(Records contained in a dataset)
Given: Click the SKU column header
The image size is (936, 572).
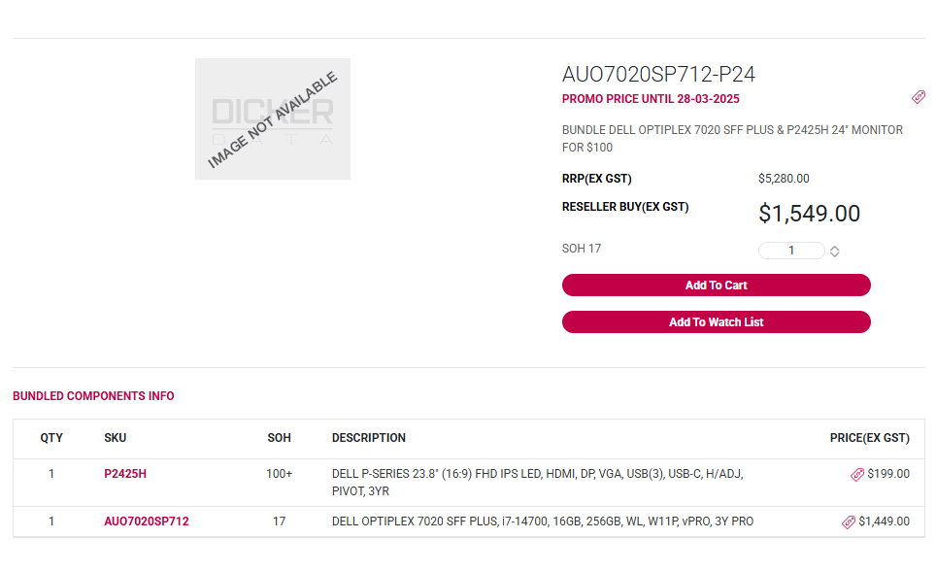Looking at the screenshot, I should 116,438.
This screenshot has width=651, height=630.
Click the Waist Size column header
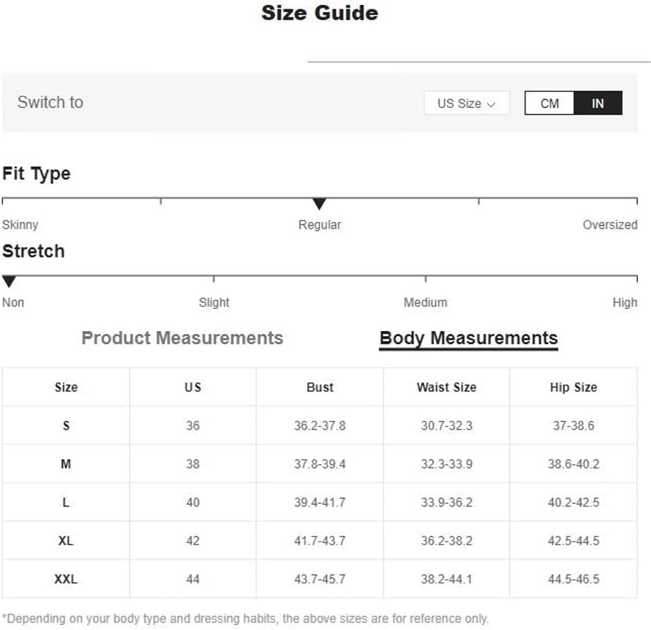pos(446,387)
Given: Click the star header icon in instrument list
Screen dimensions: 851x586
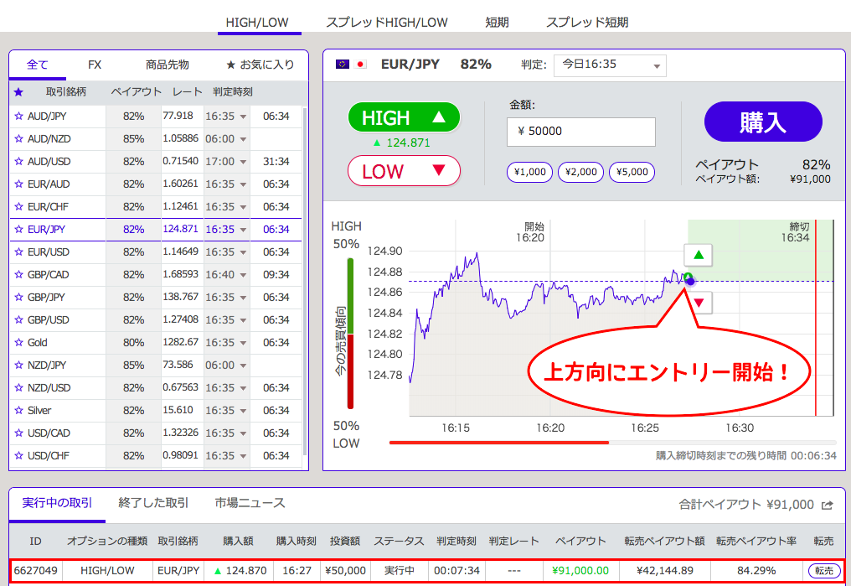Looking at the screenshot, I should tap(18, 91).
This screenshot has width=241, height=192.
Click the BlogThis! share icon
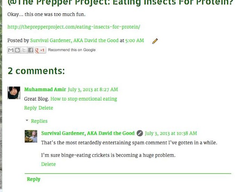pyautogui.click(x=17, y=50)

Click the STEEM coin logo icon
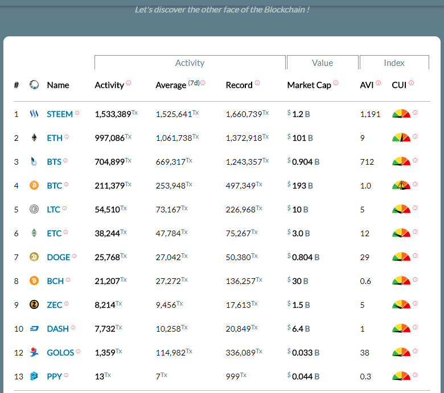point(34,114)
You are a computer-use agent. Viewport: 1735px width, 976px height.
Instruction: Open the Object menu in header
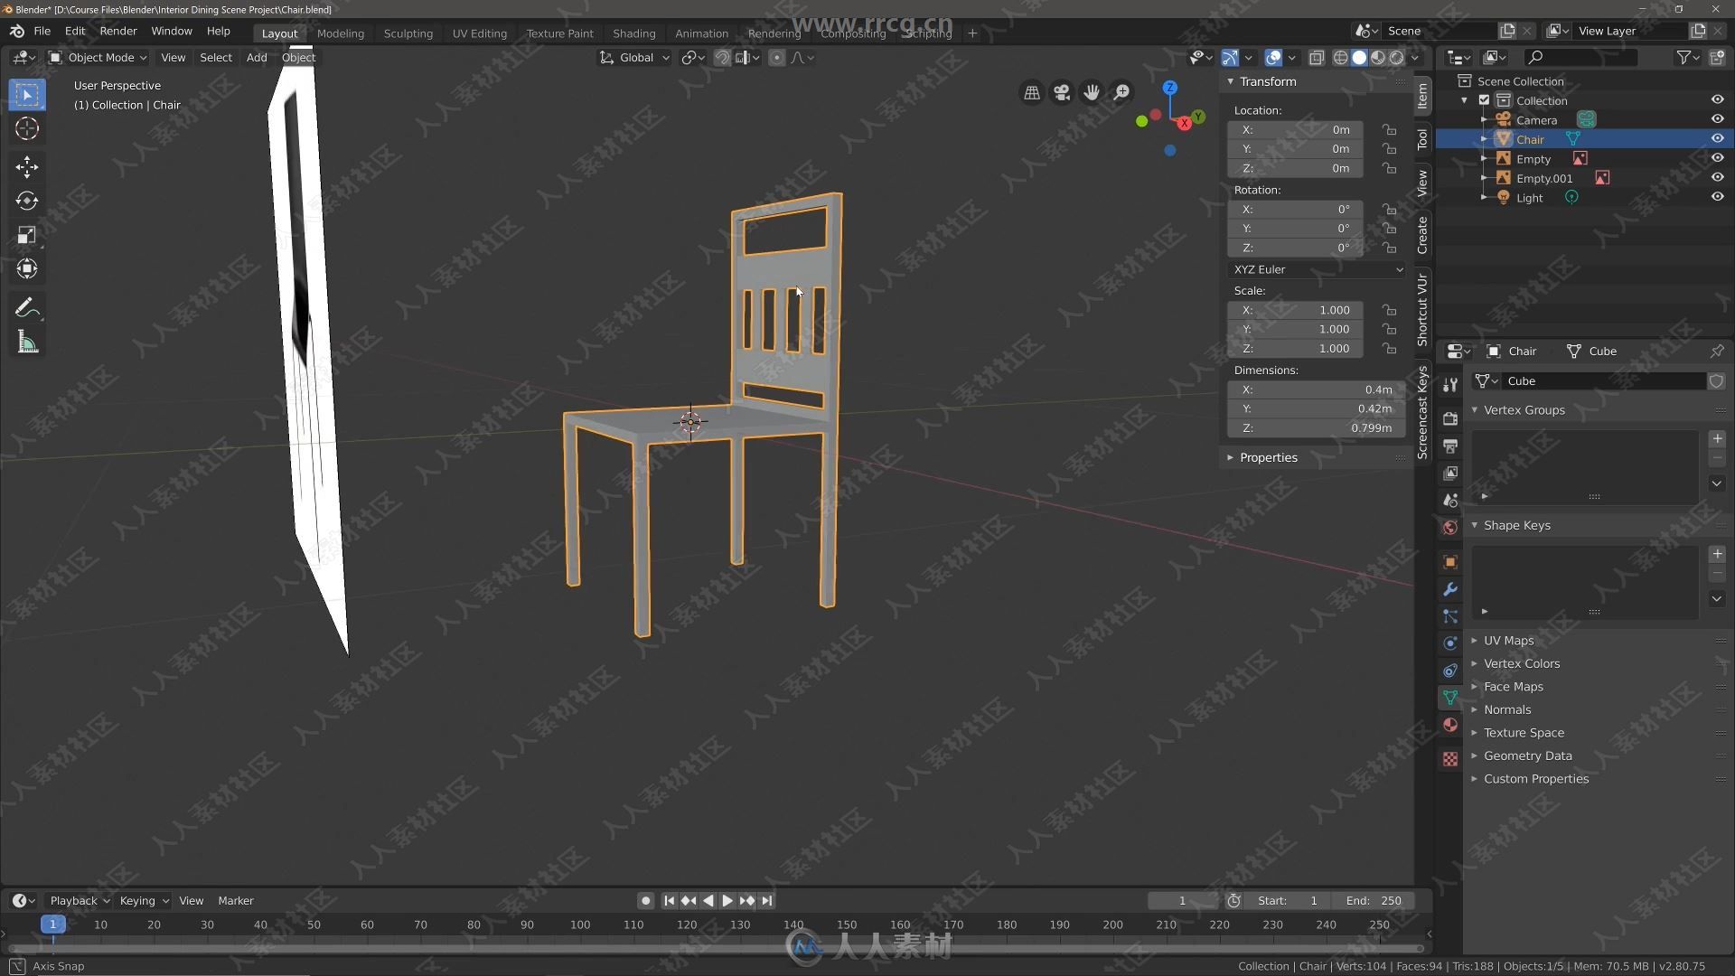(298, 56)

### Problem description
Your answer must be exactly the lines from the one with "The image size is (936, 572)." through the final line of the data, with no pictures in it.

### Exercise result
The image size is (936, 572).
Looking at the screenshot, I should 116,438.
This screenshot has width=651, height=630.
Click the Waist Size column header
pos(446,387)
Given: Click the star header icon in instrument list
Screen dimensions: 851x586
Looking at the screenshot, I should tap(18, 91).
This screenshot has width=241, height=192.
Click the BlogThis! share icon
pyautogui.click(x=17, y=50)

Click the STEEM coin logo icon
point(34,114)
You are a computer-use agent. Viewport: 1735px width, 976px height.
Instruction: Open the Object menu in header
(298, 56)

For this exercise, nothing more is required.